When I began teaching, teaching was a ladder for working people to get into the middle class. It has become a cash cow for universities and a place for making sure we give proper attention to loud interest groups. "We need more emphasis on ...." X and Y and Z and so on. teachers have courses on the latest fashions and fancies. Gender equity, gifted and talented, Aboriginal education, multicultural perspectives… Admittedly, some of them are important . But good physical exercise is not emphasised. In any case, students spend many hours a week working in numerous part-time jobs merely to stay alive.

In days long gone, students had a dem lesson once a week in a dedicated demonstration school whose teachers were specially selected for good teaching methods. Demonstration schools no doubt were expensive and have disappeared. Once student teachers trained for two or three years and worked hard in long school terms with few hours free of activity. But student teaching hours have been reduced. Many useful lessons have been lost in the process, among them the many ways in which physical activity can take place.

After two years of training, teachers once earned money. Today after four years of preparation, they start ' teacher development' ,expensive and never-ending. Another gravy train for consultants (it's a job I've done at times). Another thing that might discourage young, working class men and women from feeling respected and admired.

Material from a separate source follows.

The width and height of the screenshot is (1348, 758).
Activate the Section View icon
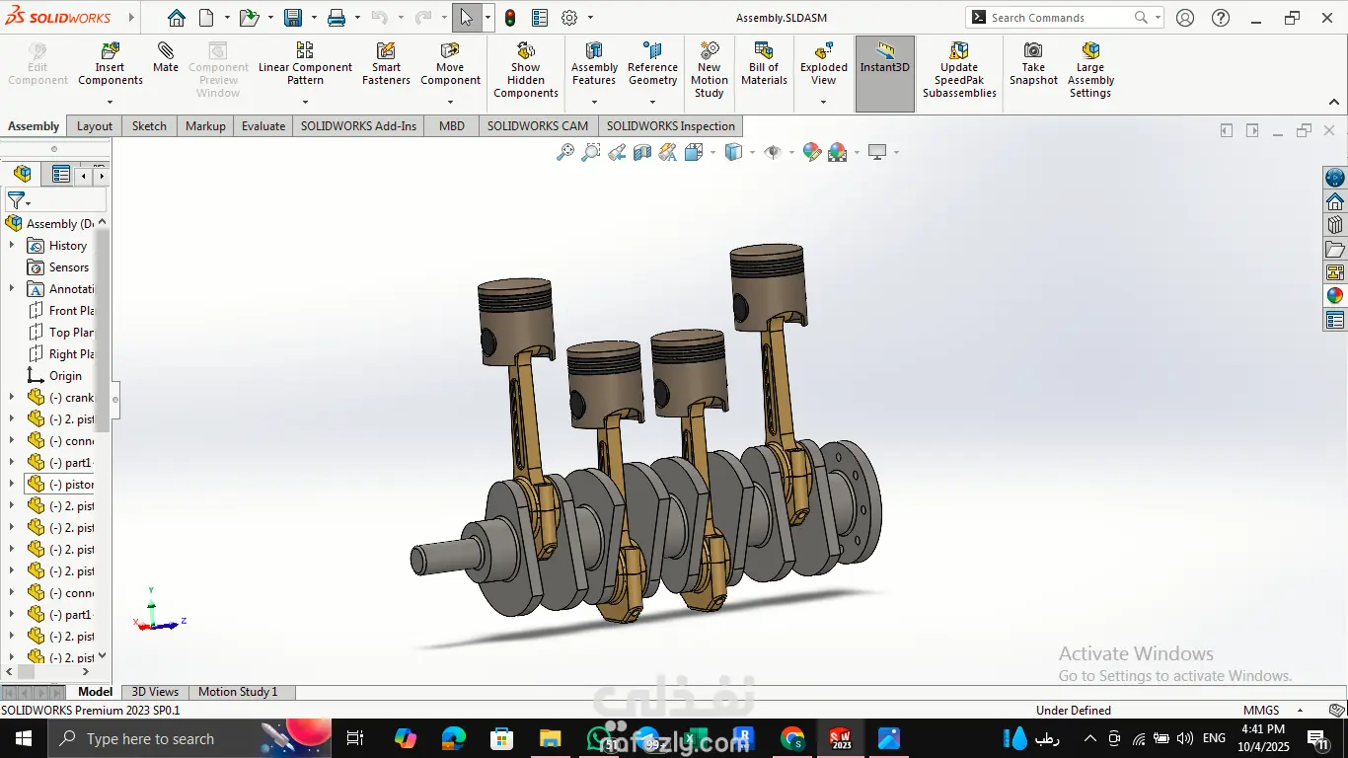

Little community space for kids to move

More and more kids are growing up in high-rise apartments all over Sydney and Melbourne. Swimming pools have become over-used and crowded, from what I see in Sydney and suburbs. There are not enough of them to keep kids active in the long summer months. For instance, the huge numbers of kids in Western Sydney have very few pools. And Western Sydney has one of the youngest populations in Australia. Parramatta recently lost a very big and heavily used pool. All this might well be paralleled by similar figures for outlying suburbs of Melbourne and other Australian cities.

"Sit down, shut up"

Look at lists of high achievers as they emerge. We are rewarding kids who are quiet, studious and do what tired teachers want. Look at the balance between boys and girls on high-achiever lists. And the high number of recent immigrants' kids who achieve- with extra coaching at large expense - while old Aussie working-class kids lag behind. Boys from working-class families lag most of all. Boys feature large on lists of children who are 'violent' or 'difficult', schools tell me. In brief, we tell kids for the critical years of their lives to "sit down , shut up, write this down". Not much room for movement here.

The future looks grim

What kind of world are we making for our kids? It will be a world beset by high health costs due to inactivity and massive obesity. Feeble people will easily fall down and many will suffer bad injuries. Kids will be buried in ipads and iphones, just as their parents already are. Our cities will be jammed with jerry-built, towering apartments, possibly unsafe because of fire risk. Journeys to school will get ever longer and longer, and more hazardous on crowded roads and footpaths. Already, in our largest cities, hardly any kids walk to school.

Thus for all these reasons, kids won't get out to play very often. You can forget your Don Bradmans and Ian Thorpes and Cathy Freemans. The sporting Aussie will be a thing of the past.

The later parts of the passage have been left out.